WHAT IS BEING ASKED
With the material below, print exactly the lines between the line holding "This screenshot has width=1000, height=827." and the line holding "This screenshot has height=819, width=1456.", inclusive. Add nothing else.

RECORDS FOR PROCESSING
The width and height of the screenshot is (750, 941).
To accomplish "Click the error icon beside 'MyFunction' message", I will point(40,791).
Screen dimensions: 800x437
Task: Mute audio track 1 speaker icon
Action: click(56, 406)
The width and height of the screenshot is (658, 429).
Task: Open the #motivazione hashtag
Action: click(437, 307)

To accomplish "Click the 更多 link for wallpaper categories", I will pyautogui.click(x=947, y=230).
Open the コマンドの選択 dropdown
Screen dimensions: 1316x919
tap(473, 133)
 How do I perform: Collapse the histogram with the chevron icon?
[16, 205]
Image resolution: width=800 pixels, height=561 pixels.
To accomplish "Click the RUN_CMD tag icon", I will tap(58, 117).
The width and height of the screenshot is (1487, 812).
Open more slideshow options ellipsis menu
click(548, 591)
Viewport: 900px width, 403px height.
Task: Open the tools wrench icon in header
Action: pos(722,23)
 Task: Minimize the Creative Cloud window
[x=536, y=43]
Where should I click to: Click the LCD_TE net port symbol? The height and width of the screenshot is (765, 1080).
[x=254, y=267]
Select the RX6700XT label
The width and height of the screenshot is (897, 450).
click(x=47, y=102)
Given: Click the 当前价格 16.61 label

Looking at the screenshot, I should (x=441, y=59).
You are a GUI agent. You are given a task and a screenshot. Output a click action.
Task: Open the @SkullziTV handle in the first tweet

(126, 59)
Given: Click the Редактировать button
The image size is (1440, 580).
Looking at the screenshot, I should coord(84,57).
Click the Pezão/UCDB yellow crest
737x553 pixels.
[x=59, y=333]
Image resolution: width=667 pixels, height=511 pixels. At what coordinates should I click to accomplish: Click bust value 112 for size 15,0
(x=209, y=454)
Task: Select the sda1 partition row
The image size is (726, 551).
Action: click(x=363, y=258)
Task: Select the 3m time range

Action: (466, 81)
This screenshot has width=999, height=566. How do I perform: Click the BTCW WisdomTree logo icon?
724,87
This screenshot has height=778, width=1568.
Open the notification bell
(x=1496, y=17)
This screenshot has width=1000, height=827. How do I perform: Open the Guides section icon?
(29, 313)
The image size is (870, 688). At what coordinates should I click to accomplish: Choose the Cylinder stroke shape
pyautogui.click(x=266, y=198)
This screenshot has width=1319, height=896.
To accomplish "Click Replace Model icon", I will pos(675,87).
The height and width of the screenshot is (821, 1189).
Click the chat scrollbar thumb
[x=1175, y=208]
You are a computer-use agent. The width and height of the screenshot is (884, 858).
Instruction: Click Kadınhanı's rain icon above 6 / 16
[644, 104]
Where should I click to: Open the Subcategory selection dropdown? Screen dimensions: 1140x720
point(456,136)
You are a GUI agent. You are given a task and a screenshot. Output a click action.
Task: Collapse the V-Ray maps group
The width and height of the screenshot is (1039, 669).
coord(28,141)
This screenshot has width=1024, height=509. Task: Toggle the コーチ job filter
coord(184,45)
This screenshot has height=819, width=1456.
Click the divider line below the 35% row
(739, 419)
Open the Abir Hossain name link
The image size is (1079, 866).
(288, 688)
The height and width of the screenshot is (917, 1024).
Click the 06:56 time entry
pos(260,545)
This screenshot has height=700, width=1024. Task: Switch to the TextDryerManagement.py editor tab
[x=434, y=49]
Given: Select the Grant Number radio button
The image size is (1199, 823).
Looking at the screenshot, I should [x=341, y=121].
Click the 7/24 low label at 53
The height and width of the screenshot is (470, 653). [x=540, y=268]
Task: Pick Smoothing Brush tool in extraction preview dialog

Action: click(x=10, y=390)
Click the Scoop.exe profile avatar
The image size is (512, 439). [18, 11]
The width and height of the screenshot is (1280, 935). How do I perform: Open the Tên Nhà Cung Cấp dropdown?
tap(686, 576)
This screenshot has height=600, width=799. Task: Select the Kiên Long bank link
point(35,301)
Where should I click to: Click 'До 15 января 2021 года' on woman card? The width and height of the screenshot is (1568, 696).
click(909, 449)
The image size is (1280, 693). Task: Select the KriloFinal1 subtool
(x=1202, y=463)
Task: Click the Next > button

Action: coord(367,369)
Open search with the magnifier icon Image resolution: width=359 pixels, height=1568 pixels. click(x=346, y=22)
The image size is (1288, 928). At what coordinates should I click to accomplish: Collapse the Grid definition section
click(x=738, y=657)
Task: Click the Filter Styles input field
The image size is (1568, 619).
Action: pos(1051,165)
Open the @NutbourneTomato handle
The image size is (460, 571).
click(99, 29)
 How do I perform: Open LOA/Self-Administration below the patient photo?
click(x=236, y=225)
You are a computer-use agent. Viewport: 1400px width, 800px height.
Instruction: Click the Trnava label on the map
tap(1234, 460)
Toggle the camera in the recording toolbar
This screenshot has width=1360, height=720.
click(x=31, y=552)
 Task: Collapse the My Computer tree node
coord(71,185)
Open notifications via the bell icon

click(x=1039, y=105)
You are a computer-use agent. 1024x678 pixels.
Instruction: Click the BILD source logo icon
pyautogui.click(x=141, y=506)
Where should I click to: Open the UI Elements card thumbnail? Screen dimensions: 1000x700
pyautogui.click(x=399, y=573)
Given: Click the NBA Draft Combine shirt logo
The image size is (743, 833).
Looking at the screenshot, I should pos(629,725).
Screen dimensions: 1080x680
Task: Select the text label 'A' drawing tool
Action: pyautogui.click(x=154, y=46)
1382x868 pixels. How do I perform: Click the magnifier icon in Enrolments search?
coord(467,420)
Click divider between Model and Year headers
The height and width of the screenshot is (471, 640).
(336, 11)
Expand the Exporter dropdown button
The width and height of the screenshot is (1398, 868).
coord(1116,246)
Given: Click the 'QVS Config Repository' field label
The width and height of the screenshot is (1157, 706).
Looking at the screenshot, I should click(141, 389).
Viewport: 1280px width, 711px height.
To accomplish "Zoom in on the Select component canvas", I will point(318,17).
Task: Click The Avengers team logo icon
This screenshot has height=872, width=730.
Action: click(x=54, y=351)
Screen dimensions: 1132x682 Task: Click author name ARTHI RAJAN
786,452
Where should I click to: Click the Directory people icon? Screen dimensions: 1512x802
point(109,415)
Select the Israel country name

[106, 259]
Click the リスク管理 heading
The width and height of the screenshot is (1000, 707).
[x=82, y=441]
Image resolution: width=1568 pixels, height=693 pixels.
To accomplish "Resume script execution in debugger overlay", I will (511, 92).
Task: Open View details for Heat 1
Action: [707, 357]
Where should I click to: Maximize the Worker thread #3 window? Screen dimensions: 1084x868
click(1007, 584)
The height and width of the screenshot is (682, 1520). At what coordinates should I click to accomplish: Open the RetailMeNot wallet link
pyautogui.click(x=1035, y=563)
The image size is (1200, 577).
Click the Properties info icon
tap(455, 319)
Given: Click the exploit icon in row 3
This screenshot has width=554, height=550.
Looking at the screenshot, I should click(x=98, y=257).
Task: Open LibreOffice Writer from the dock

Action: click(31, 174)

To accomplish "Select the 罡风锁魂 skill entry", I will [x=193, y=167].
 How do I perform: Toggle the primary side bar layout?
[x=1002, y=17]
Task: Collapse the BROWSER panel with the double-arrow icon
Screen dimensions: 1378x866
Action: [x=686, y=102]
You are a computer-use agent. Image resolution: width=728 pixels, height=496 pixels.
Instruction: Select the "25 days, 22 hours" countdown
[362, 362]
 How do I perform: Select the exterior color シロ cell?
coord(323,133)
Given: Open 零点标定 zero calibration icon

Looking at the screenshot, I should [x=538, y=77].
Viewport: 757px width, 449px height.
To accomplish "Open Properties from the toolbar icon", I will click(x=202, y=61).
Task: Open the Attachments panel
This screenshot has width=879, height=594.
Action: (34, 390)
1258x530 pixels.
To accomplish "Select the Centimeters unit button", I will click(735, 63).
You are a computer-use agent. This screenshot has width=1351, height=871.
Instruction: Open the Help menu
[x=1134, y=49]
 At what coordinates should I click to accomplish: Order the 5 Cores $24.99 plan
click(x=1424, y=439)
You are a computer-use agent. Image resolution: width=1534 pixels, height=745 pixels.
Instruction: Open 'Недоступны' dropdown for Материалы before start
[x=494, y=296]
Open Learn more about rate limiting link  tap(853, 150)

REPLY
This screenshot has width=1000, height=827. How do I perform: Open the Guides section icon?
(29, 313)
The image size is (870, 688). At what coordinates should I click to accomplish: Choose the Cylinder stroke shape
pyautogui.click(x=266, y=198)
This screenshot has width=1319, height=896.
To accomplish "Click Replace Model icon", I will pos(675,87).
The height and width of the screenshot is (821, 1189).
Click the chat scrollbar thumb
[x=1175, y=208]
You are a computer-use agent. The width and height of the screenshot is (884, 858).
Instruction: Click Kadınhanı's rain icon above 6 / 16
[644, 104]
Where should I click to: Open the Subcategory selection dropdown? Screen dimensions: 1140x720
point(456,136)
You are a GUI agent. You are given a task and a screenshot. Output a click action.
Task: Collapse the V-Ray maps group
The width and height of the screenshot is (1039, 669).
coord(28,141)
This screenshot has width=1024, height=509. Task: Toggle the コーチ job filter
coord(184,45)
This screenshot has height=819, width=1456.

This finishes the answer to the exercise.